I took care to keep the C & Haskell heaps largely seperate, stack-allocating as much of the C data as I could, to ensure the Haskell's GC didn't free data Harfbuzz was actively processing. This took some confidence-building as I explored which techniques were safe to use!

Though I do wrap Harfbuzz Fonts & Faces in garbage-collected "Foreign Pointers". I expose all their getter routines normally, but to enforce an illusion of Haskell-like immutability the setters can only be called upon construction via "Font Option" records.

Harfbuzz exposes very few public C structs, most of which have fields all of the same bitwidth. This made language-binding them unusually trivial! Though for a couple I did resort to using the derive-storable hackage.

#FontConfig

FontConfig is essentially a domain-specific database engine.

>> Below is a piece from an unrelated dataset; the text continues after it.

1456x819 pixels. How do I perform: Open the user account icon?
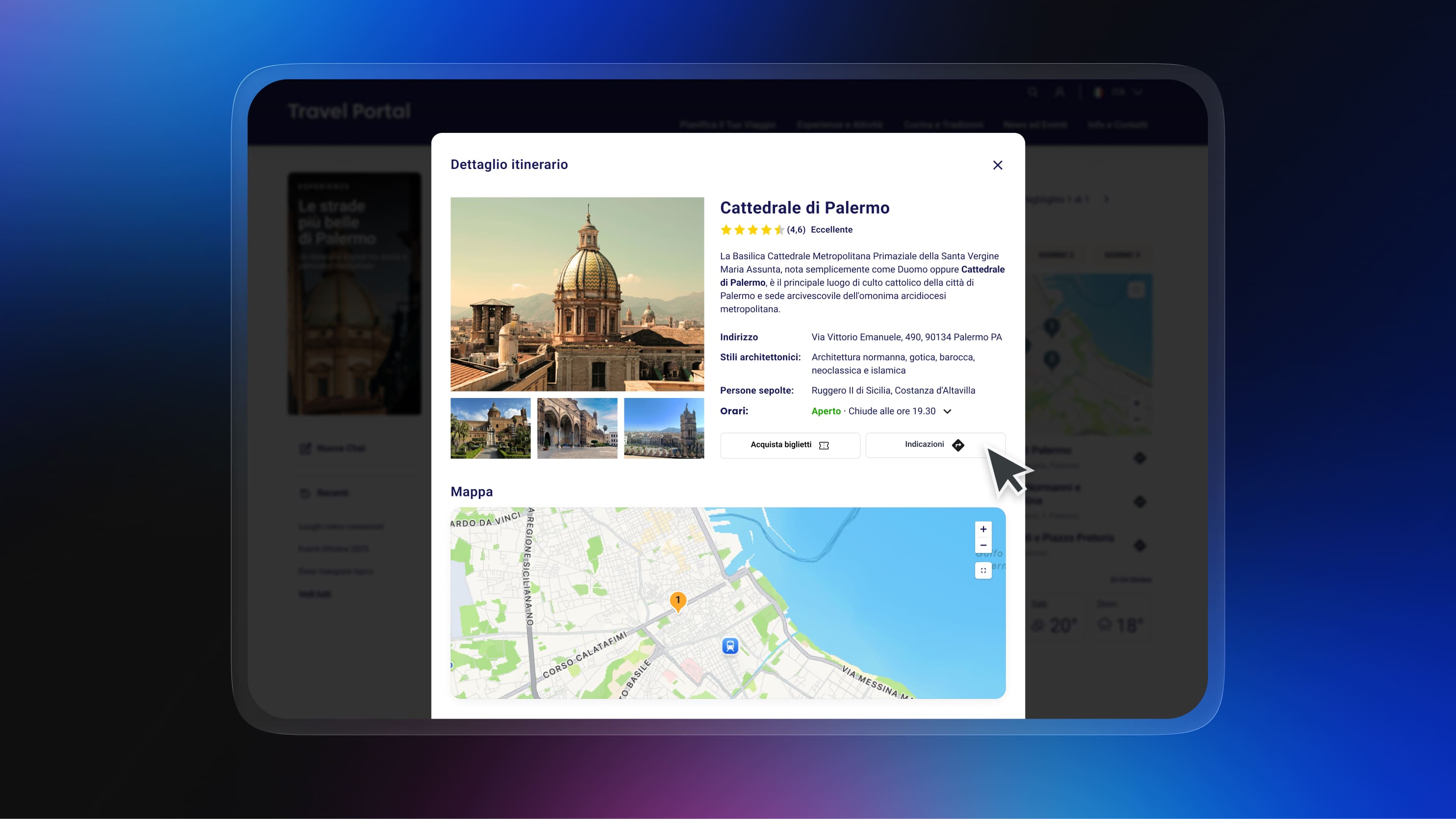tap(1060, 92)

It was a bit harder to develop language bindings for FontConfig, though the skills I learnt from Harfbuzz transferred over. Heck it has some structs which I'm sure would've tripped up many language-binding autogenerators, requiring me to write a bit of C!

FontConfig consists mostly of imperative collection datatypes, which I wrote converters between containers or linear's datatypes for. Alongside some more primitive types these are stored within a "Value" tagged-union, for which I wrote a typeclass converting from select static types to these dynamic types. This typeclass did prove convenient!

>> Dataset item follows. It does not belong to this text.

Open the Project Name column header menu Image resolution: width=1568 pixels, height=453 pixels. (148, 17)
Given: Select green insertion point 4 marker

In turn these Values are stored in multimap "Patterns", which may be gathered in a "Font Set". These also needed converters between the C types & Haskell equivalents (note: there's a heisenbug in the fontset decoder, when I remove certain debugging statements the bug I was attempting to squash segfaults; help is appreciated!). Only once I've got converters for all these types could I language-bind the functions I wished to use! I littered these bindings with calls to convert FontConfig's rare errors to exceptions.

Furthermore in these FontConfig language bindings I added a bridge from my own Haskell Stylist and bridge to both Harfbuzz (Unfortunate dependency conflict between a CSS lexer & my Harfbuzz language bindings upon the Text datastructure) & FontConfig (based on FcFT's code).

#"Typograffiti" & FreeType

It wasn't until I hooked these language-bindings up to a text-renderer that I could actually see that they were working! Not that I wasn't testing before-hand, but I had to guess that the output they were giving me looked reasonable. As such I'm surprised they worked pretty much unmodified!

Typograffiti is a pre-existing optimized text renderer built on FreeType & OpenGL. I attempted to contribute retrofits to Typograffiti a while back to support a broader range of written languages via Harfbuzz. Now I reimplemented it's foundations to do so, and more-or-less resurrected the old highlevel optimizations & API upon it. Exposing new font-specific text-formatting options offered by Harfbuzz, though a newer version of Harfbuzz was required to transfer some of this data to FreeType without incurring segfaults.

I made sure those new text-formatting APIs were convenient to use, though honestly I haven't tested them. Help would be appreciated there! As for figuring to align glyph baselines so they look less ugly. And I might have found a GHC bug when testing FontConfig alongside SDL, OpenGL, & FreeType...

Typograffiti uses machine-generated OpenGL (with its own minor abstractions) & FreeType language bindings. I didn't feel a need to write more Haskelly language-bindings here, since I was using them for I/O where Haskell's relatively weak.

#Conclusion

I strived to make these language binding's APIs feel like normal modules implemented entirely in Haskell, whilst being recognizable to developers who used the C APIs. I strived to make it safe to call these widely-used font libraries from pure-functional Haskell code. I am glad to see LibICU has already gotten similar treatment.

There's still issues that can be addressed, which I mentiond above, though seemingly not in the Harfbuzz bindings. Contributions are welcome!

But now me & Jaro can get on to enjoying writing pure-functional Haskell, benefitting from all the internationalization which has gone into these excellent libraries!